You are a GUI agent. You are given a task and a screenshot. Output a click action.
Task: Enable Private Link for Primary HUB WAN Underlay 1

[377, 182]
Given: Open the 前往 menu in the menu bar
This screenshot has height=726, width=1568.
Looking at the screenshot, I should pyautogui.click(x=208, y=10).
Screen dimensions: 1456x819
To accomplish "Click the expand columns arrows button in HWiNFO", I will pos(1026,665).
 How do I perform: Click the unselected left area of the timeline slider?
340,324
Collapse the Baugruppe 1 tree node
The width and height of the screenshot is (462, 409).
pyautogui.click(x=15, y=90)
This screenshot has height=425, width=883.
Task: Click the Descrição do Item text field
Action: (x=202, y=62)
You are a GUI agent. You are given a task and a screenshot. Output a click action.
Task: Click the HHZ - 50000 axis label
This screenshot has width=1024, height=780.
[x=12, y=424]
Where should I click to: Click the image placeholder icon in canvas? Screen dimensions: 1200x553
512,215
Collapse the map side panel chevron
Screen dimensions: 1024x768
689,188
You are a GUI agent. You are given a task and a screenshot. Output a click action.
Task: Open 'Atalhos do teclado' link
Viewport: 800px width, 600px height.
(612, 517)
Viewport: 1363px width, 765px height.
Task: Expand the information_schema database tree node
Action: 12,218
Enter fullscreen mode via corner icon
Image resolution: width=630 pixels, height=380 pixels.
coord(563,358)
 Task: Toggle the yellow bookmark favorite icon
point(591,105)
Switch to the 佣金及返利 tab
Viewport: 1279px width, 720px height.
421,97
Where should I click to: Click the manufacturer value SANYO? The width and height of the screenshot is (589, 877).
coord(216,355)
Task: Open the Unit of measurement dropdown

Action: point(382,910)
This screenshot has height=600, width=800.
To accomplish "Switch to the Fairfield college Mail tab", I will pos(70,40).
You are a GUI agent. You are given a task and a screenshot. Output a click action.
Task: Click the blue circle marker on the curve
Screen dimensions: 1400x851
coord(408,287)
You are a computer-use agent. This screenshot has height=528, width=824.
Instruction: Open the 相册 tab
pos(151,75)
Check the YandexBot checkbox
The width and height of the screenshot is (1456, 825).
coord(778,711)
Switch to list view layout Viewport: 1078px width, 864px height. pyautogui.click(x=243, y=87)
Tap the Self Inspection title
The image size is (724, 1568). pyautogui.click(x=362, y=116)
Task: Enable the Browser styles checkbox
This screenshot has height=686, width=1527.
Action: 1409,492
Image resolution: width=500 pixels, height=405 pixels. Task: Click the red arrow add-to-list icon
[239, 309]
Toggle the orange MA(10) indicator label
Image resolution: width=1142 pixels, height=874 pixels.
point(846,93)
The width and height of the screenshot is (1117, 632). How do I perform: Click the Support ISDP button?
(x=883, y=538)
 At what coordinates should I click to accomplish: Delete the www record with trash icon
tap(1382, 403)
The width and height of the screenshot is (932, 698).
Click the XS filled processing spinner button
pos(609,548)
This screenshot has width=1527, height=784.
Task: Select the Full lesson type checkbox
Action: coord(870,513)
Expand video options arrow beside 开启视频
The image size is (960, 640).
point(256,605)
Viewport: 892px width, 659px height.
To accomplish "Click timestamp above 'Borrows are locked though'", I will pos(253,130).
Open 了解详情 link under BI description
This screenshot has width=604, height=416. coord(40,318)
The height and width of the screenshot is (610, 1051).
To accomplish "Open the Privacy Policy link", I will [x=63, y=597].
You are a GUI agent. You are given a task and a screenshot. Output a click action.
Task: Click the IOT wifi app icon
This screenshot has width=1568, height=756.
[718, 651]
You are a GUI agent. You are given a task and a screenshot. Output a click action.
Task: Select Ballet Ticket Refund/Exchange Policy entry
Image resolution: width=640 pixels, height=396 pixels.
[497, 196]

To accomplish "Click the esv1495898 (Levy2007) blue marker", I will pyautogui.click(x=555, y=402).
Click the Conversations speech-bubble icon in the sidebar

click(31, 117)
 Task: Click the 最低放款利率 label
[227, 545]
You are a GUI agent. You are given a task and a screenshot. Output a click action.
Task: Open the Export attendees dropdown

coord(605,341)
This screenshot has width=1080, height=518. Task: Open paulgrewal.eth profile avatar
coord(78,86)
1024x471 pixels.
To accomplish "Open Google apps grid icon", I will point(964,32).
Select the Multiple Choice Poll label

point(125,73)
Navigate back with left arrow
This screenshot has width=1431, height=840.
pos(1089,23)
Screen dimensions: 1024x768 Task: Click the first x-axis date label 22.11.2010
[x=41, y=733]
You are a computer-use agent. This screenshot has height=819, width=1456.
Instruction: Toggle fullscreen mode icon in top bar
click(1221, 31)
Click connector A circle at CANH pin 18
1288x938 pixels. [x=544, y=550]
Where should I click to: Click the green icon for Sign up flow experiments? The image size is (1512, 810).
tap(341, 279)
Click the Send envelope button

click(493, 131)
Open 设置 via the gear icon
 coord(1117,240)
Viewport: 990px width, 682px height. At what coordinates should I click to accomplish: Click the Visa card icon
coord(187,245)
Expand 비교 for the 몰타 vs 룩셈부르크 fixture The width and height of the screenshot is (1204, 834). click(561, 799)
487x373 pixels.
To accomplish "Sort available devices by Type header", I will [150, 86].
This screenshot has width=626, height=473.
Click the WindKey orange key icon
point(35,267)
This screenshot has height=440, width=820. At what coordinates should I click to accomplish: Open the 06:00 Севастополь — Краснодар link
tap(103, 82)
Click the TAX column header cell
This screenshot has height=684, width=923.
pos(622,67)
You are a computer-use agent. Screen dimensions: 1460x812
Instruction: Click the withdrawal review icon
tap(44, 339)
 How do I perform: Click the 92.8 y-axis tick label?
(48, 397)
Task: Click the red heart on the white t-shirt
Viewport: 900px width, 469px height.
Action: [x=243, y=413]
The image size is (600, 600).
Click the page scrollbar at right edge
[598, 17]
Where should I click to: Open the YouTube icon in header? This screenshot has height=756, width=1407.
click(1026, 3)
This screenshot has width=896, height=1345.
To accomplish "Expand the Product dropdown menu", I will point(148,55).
◇ ◇ ◇ ◇ ◇
**Instruction**
Copy every one of the entries above line for line, with no changes.

**Response to the exercise**
You are a GUI agent. You are given a task and a screenshot. Output a click action.
Task: Enable Private Link for Primary HUB WAN Underlay 1

[377, 182]
Given: Open the 前往 menu in the menu bar
This screenshot has height=726, width=1568.
Looking at the screenshot, I should pyautogui.click(x=208, y=10).
Screen dimensions: 1456x819
To accomplish "Click the expand columns arrows button in HWiNFO", I will pos(1026,665).
 How do I perform: Click the unselected left area of the timeline slider?
340,324
Collapse the Baugruppe 1 tree node
The width and height of the screenshot is (462, 409).
pyautogui.click(x=15, y=90)
This screenshot has height=425, width=883.
Task: Click the Descrição do Item text field
Action: (x=202, y=62)
You are a GUI agent. You are given a task and a screenshot. Output a click action.
Task: Click the HHZ - 50000 axis label
This screenshot has width=1024, height=780.
[x=12, y=424]
Where should I click to: Click the image placeholder icon in canvas? Screen dimensions: 1200x553
512,215
Collapse the map side panel chevron
Screen dimensions: 1024x768
689,188
You are a GUI agent. You are given a task and a screenshot. Output a click action.
Task: Open 'Atalhos do teclado' link
Viewport: 800px width, 600px height.
(612, 517)
Viewport: 1363px width, 765px height.
Task: Expand the information_schema database tree node
Action: 12,218
Enter fullscreen mode via corner icon
Image resolution: width=630 pixels, height=380 pixels.
coord(563,358)
 Task: Toggle the yellow bookmark favorite icon
point(591,105)
Switch to the 佣金及返利 tab
Viewport: 1279px width, 720px height.
421,97
Where should I click to: Click the manufacturer value SANYO? The width and height of the screenshot is (589, 877).
coord(216,355)
Task: Open the Unit of measurement dropdown

Action: point(382,910)
This screenshot has height=600, width=800.
To accomplish "Switch to the Fairfield college Mail tab", I will pos(70,40).
You are a GUI agent. You are given a task and a screenshot. Output a click action.
Task: Click the blue circle marker on the curve
Screen dimensions: 1400x851
coord(408,287)
You are a computer-use agent. This screenshot has height=528, width=824.
Instruction: Open the 相册 tab
pos(151,75)
Check the YandexBot checkbox
The width and height of the screenshot is (1456, 825).
coord(778,711)
Switch to list view layout Viewport: 1078px width, 864px height. pyautogui.click(x=243, y=87)
Tap the Self Inspection title
The image size is (724, 1568). pyautogui.click(x=362, y=116)
Task: Enable the Browser styles checkbox
This screenshot has height=686, width=1527.
Action: 1409,492
Image resolution: width=500 pixels, height=405 pixels. Task: Click the red arrow add-to-list icon
[239, 309]
Toggle the orange MA(10) indicator label
Image resolution: width=1142 pixels, height=874 pixels.
point(846,93)
The width and height of the screenshot is (1117, 632). How do I perform: Click the Support ISDP button?
(x=883, y=538)
 At what coordinates should I click to accomplish: Delete the www record with trash icon
tap(1382, 403)
The width and height of the screenshot is (932, 698).
Click the XS filled processing spinner button
pos(609,548)
This screenshot has width=1527, height=784.
Task: Select the Full lesson type checkbox
Action: coord(870,513)
Expand video options arrow beside 开启视频
The image size is (960, 640).
point(256,605)
Viewport: 892px width, 659px height.
To accomplish "Click timestamp above 'Borrows are locked though'", I will pos(253,130).
Open 了解详情 link under BI description
This screenshot has width=604, height=416. coord(40,318)
The height and width of the screenshot is (610, 1051).
To accomplish "Open the Privacy Policy link", I will [x=63, y=597].
You are a GUI agent. You are given a task and a screenshot. Output a click action.
Task: Click the IOT wifi app icon
This screenshot has width=1568, height=756.
[718, 651]
You are a GUI agent. You are given a task and a screenshot. Output a click action.
Task: Select Ballet Ticket Refund/Exchange Policy entry
Image resolution: width=640 pixels, height=396 pixels.
[497, 196]

To accomplish "Click the esv1495898 (Levy2007) blue marker", I will pyautogui.click(x=555, y=402).
Click the Conversations speech-bubble icon in the sidebar

click(31, 117)
 Task: Click the 最低放款利率 label
[227, 545]
You are a GUI agent. You are given a task and a screenshot. Output a click action.
Task: Open the Export attendees dropdown

coord(605,341)
This screenshot has width=1080, height=518. Task: Open paulgrewal.eth profile avatar
coord(78,86)
1024x471 pixels.
To accomplish "Open Google apps grid icon", I will point(964,32).
Select the Multiple Choice Poll label

point(125,73)
Navigate back with left arrow
This screenshot has width=1431, height=840.
pos(1089,23)
Screen dimensions: 1024x768 Task: Click the first x-axis date label 22.11.2010
[x=41, y=733]
You are a computer-use agent. This screenshot has height=819, width=1456.
Instruction: Toggle fullscreen mode icon in top bar
click(1221, 31)
Click connector A circle at CANH pin 18
1288x938 pixels. [x=544, y=550]
Where should I click to: Click the green icon for Sign up flow experiments? The image size is (1512, 810).
tap(341, 279)
Click the Send envelope button

click(493, 131)
Open 设置 via the gear icon
 coord(1117,240)
Viewport: 990px width, 682px height. At what coordinates should I click to accomplish: Click the Visa card icon
coord(187,245)
Expand 비교 for the 몰타 vs 룩셈부르크 fixture The width and height of the screenshot is (1204, 834). click(561, 799)
487x373 pixels.
To accomplish "Sort available devices by Type header", I will [150, 86].
This screenshot has width=626, height=473.
Click the WindKey orange key icon
point(35,267)
This screenshot has height=440, width=820. At what coordinates should I click to accomplish: Open the 06:00 Севастополь — Краснодар link
tap(103, 82)
Click the TAX column header cell
This screenshot has height=684, width=923.
pos(622,67)
You are a computer-use agent. Screen dimensions: 1460x812
Instruction: Click the withdrawal review icon
tap(44, 339)
 How do I perform: Click the 92.8 y-axis tick label?
(48, 397)
Task: Click the red heart on the white t-shirt
Viewport: 900px width, 469px height.
Action: [x=243, y=413]
The image size is (600, 600).
Click the page scrollbar at right edge
[598, 17]
Where should I click to: Open the YouTube icon in header? This screenshot has height=756, width=1407.
click(1026, 3)
This screenshot has width=896, height=1345.
To accomplish "Expand the Product dropdown menu", I will point(148,55).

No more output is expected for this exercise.